In France, they were Grand-Pere and Grand-Mere. At a certain age, I wondered why most of my cousins called my grandmother Mamie. I asked my mother about it and she told me she didn’t want to confuse me as Mamie, a common term for grandmother, was too close in pronunciation to Mommy. I had an “A-HA” moment as I never really put the two together until then.

I do recall a time when I wanted to call my mother Mommy and even tried to. As I remember it, she would respond that she wasn’t Mommy but Maman. I don’t think her request bothered me at the time. That said, as I got older and would occasionally call her Mommy by accident. I remember she would get annoyed because it reminded her of the film “Mommy Dearest”. Boy admitting that was one of her finest mistakes. As a tween & teen I could imply she was being horrible without actually saying the words. I’d run around the house shouting “NO MORE WIRE HANGERS!!” – a mechanism to push her buttons as easy as the actual push of a button!

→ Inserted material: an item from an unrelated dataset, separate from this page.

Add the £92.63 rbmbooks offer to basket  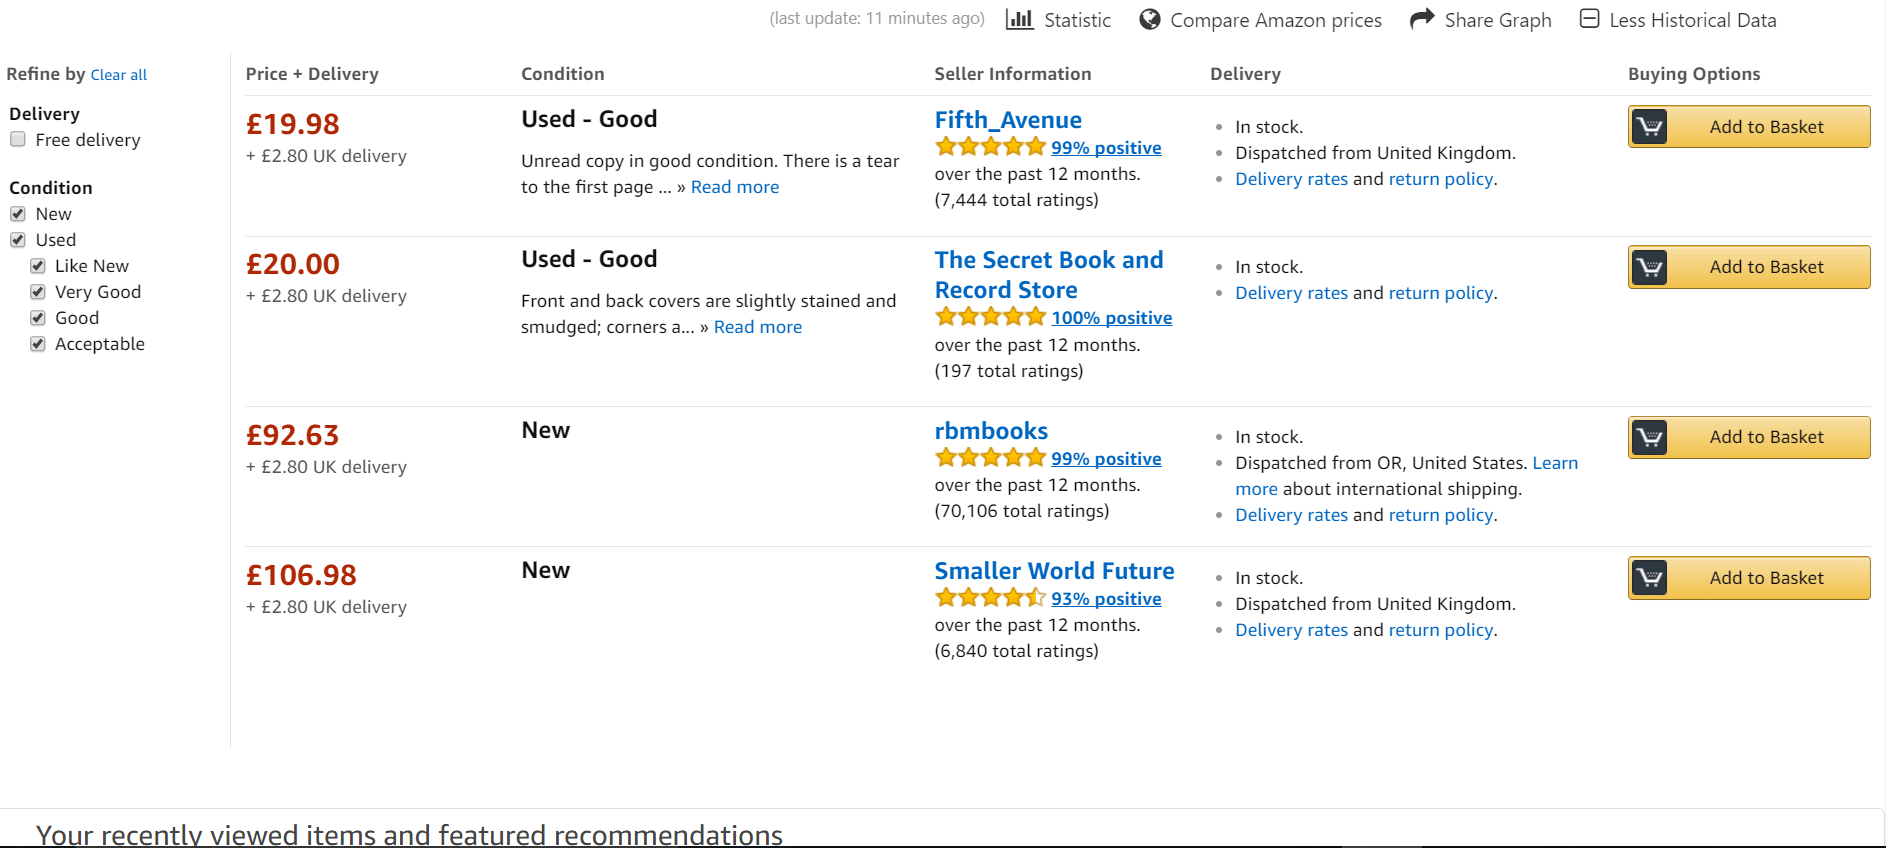click(x=1749, y=437)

Fast Forward enough years to make me a mother. (I may not be Joan Crawford but I can still be in denial about my age.)

THE PARENTS
For Javier, it should be fairly straight forward as the word for father is the same in French and Spanish: Papa. Still Daddy keeps cropping up. I’m blaming the school and no it definitely doesn’t have anything to do with any TV  I may be allowing her to watch!  And me? For the longest time, my eldest called me Mama because my husband refers to me as such. Somehow I did get her to call me Maman for a while and then she switched to Mommy. I try to encourage her to call me Maman. I don’t know what it is but I don’t feel like a Mommy. I am sure somewhere there is some book that says you will deeply scar your child if you refuse to respond to their attempts to call you by whichever name, but think of me as supporting the economy by investing in the future of psychotherapists and the like.

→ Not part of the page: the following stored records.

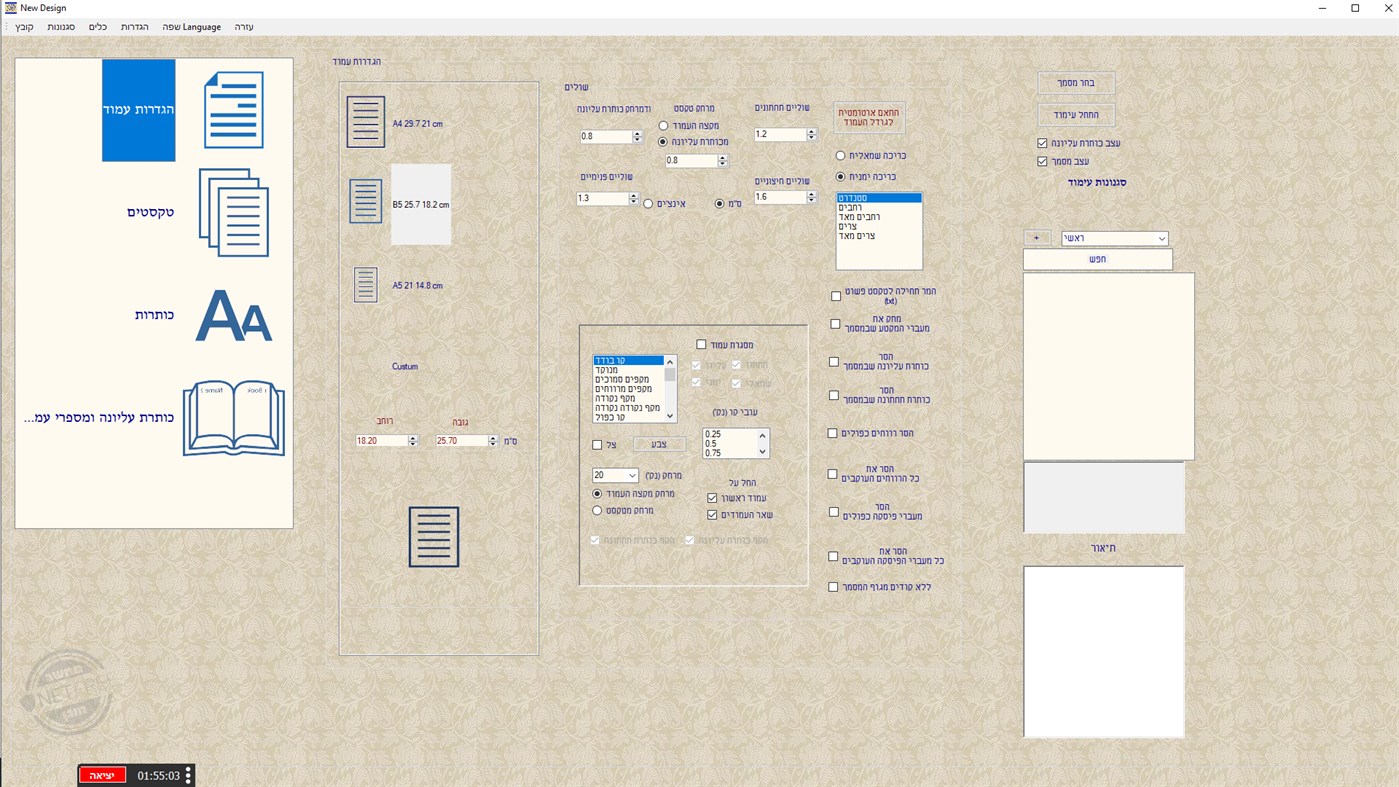
Task: Click the custom page preview icon below Custum
Action: click(x=433, y=536)
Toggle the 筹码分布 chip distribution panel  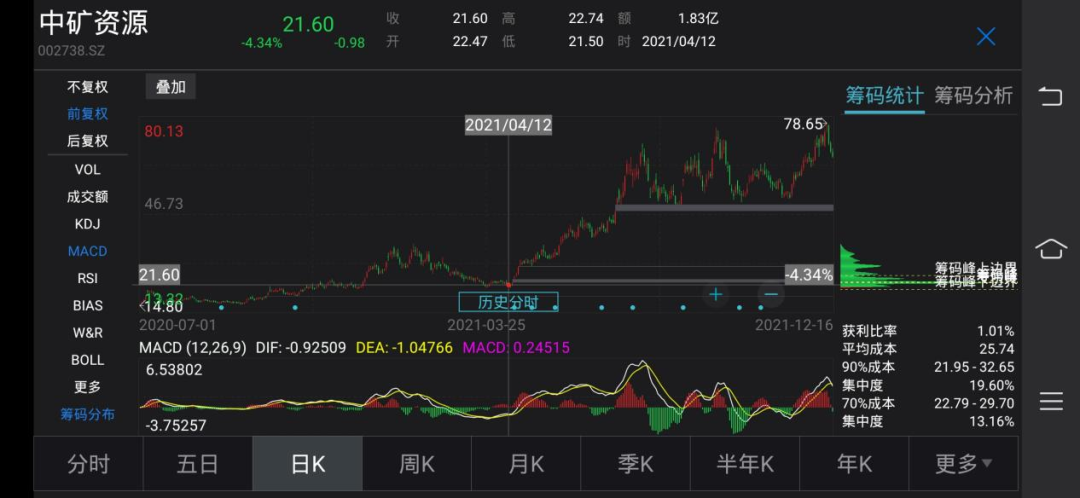pyautogui.click(x=87, y=414)
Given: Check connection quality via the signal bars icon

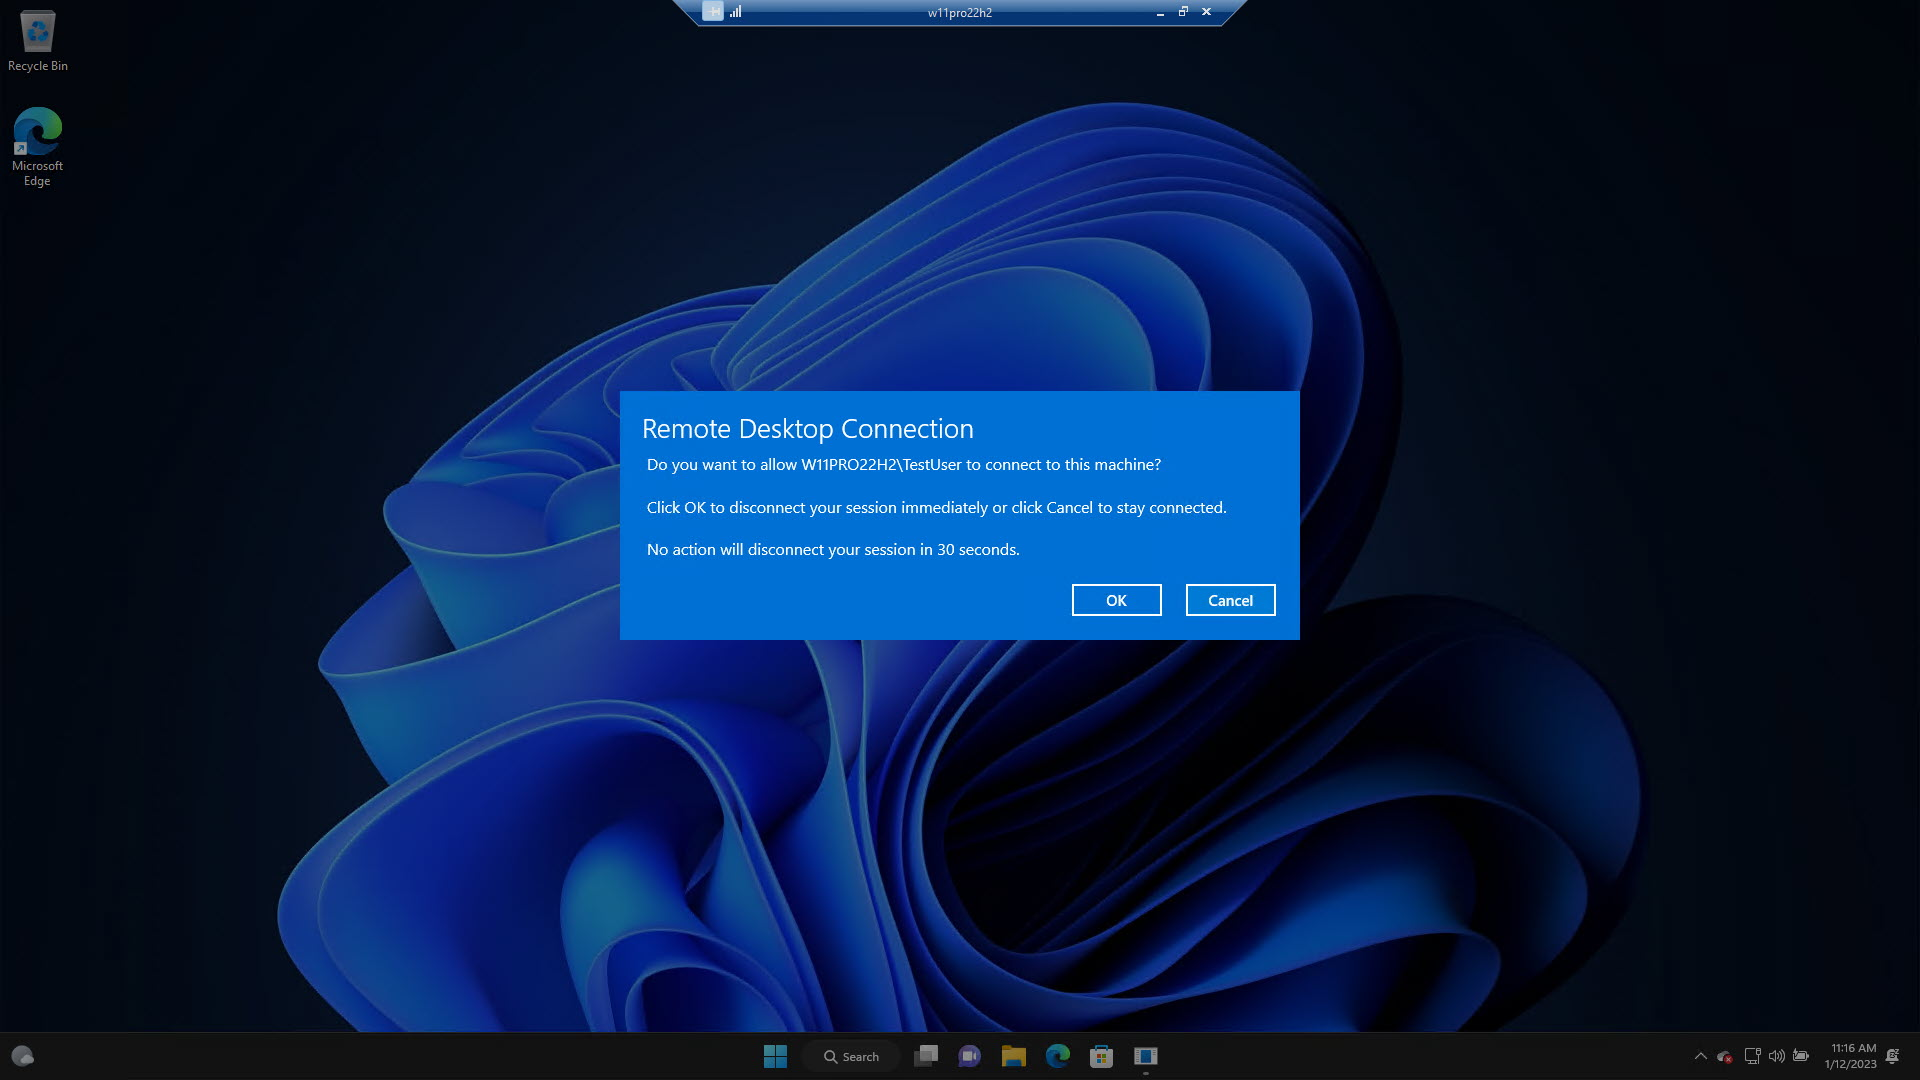Looking at the screenshot, I should [737, 12].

As an aside I’d love to be called Mummy. Chalking that one up to the 10 years I spent in the UK. I wonder if French mothers in the UK resent it because they envision Tutankhamun or Scooby-Doo.

THE GRANDPARENTS
At this point you may be wondering where the Greek nomenclature comes in. My mother decided that her grandchildren would call her Yaya and my father Papou. It’s not that I dislike these names. In fact I feel an attachment to Yaya as this term is used in Turkey where I lived for a time.  Papou is sweet and it has grown on me as I hear my eldest daughter use it. But we aren’t Greek, have any Greek heritage, nor ever lived in Greece. And truth be told, it is uncomfortably close to Poo-poo. There I said it. Maybe it’s a good thing we don’t live so close to my parents. I can hear it now “Papou I need to Poopoo!” but she never just says things once. Try saying that 5 times in a row quickly. You get the picture…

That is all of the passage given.